Akhirnya pemerintah kembali menaikan nilai bantuan tersebut menjadi Rp. 200.000/KPM terhitung mulai bulan Maret hingga Agustus 2020, sehingga komodity yang diterima keluarga penerima manfaat bisa bertambah hingga empat komodity dari agen BPNT atau e-WARONG yang telah tersedia di masing-masing desa setiap tanggal 5-10 pada tiap bulannya, dengan membawa Kartu Keluarga Sejahtera (KKS). KPM yang memiliki KKS ini adalah mereka yang menjadi penerima Program Keluarga Harapan (PKH) dan KPM penerima program bantuan sosial BPNT atau BSP yang namnya tercatan pada Basis Data Terpadu (BDT) atau Data Terpadu Kesejahteraan Sosial (DTKS).
Dalam perjalanan penyaluran BSP ke tiap KPM ini kerap menimbulkan gesekan dan ragam kritik sosial, terlebih soal gesekan kepentingan yang bermain dengan memanfaatkan peluang bisnis menggiurkan pada program ini, bermunculanya supplier-supplier yang lincah memainkan trik berburu usaha berlebel program hingga ketingkat dugaan hegemoni usaha.

Bak singa yang berburu rusa jinak di padang sabana, sehinga banyak kejangalan usaha kurang sehat, sempat ada intimidasi untuk TKSK di Lebak Selatan.
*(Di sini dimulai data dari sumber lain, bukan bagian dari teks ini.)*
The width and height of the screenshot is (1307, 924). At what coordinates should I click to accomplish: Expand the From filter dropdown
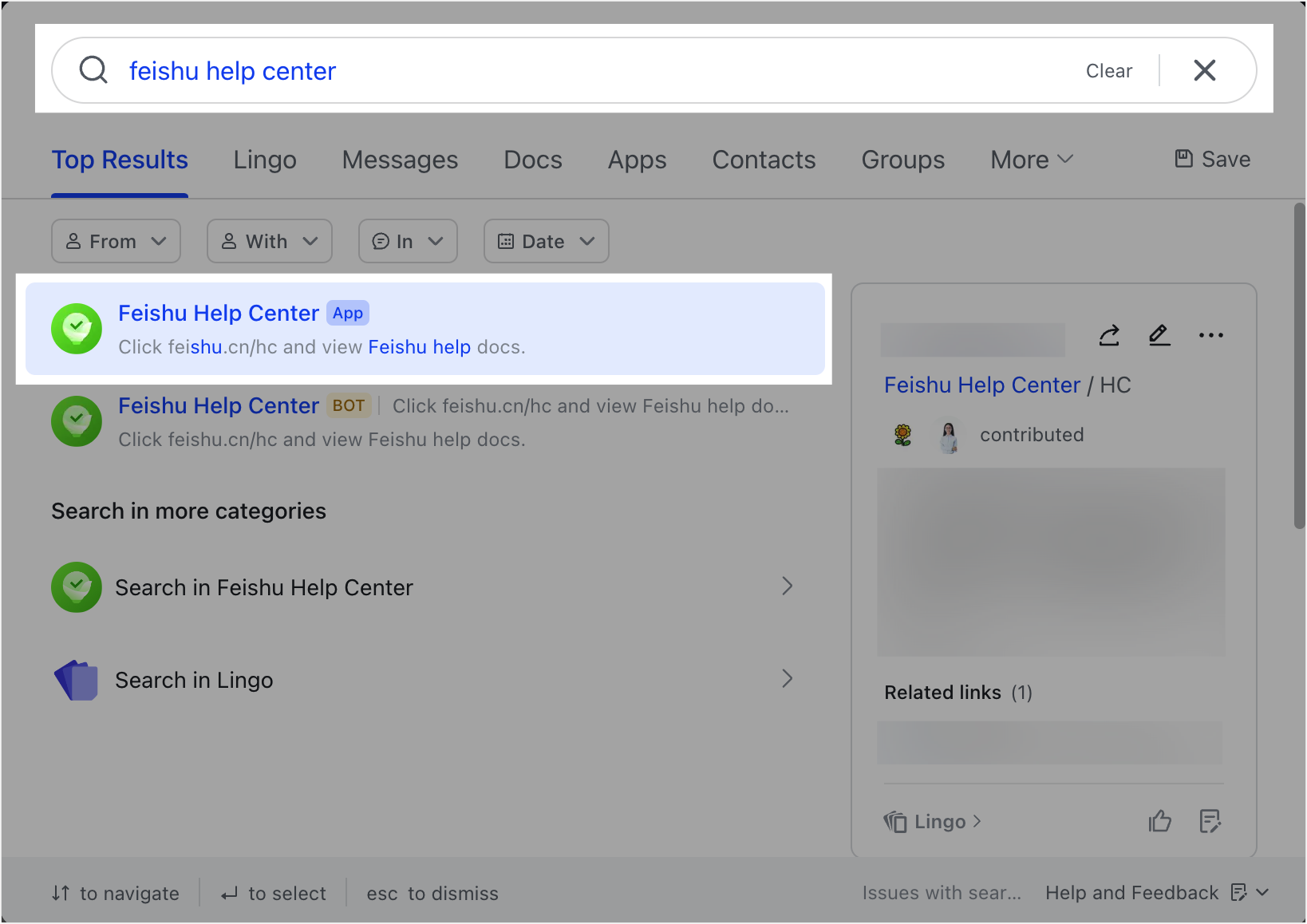pos(116,241)
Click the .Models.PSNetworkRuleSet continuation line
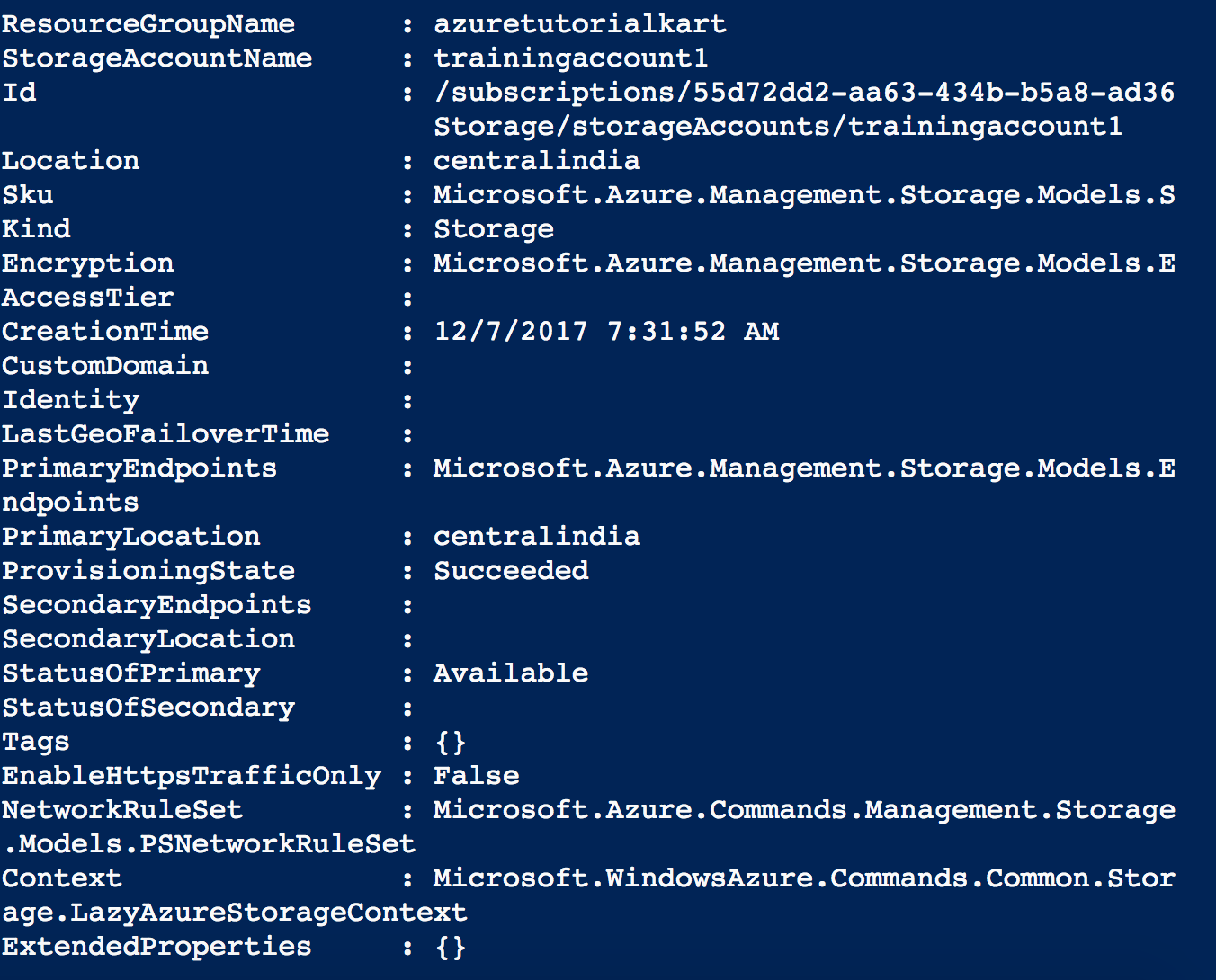Screen dimensions: 1216x980 [x=209, y=844]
Terkait ini media massa di Banten banyak mengabarkan temuan yang terkesan adanya pengiringan pemaksaan hegemoni pasar, mulai dari monopoli supplier, bermunculan agen BPNT dadakan hinga agen siluman, adanya dugaan konspirasi terselubung antara aparat desa bersama supplier dan agen/e-Warong dengan TKSK. Juga banyak ditemukan komodity yang dikirim supplier tidak layak konsumsi, sembako datang terlambat, KPM dipaksa menerima komodity paket, tidak sesuai dengan harga pasar, beras medium harga premium, hinga pemberian telur infertil kepada KPM. Inilah problema yang banyak ditemukan di lapangan khususnya diwilayah kerja legislasi saya di Kabupaten Lebak.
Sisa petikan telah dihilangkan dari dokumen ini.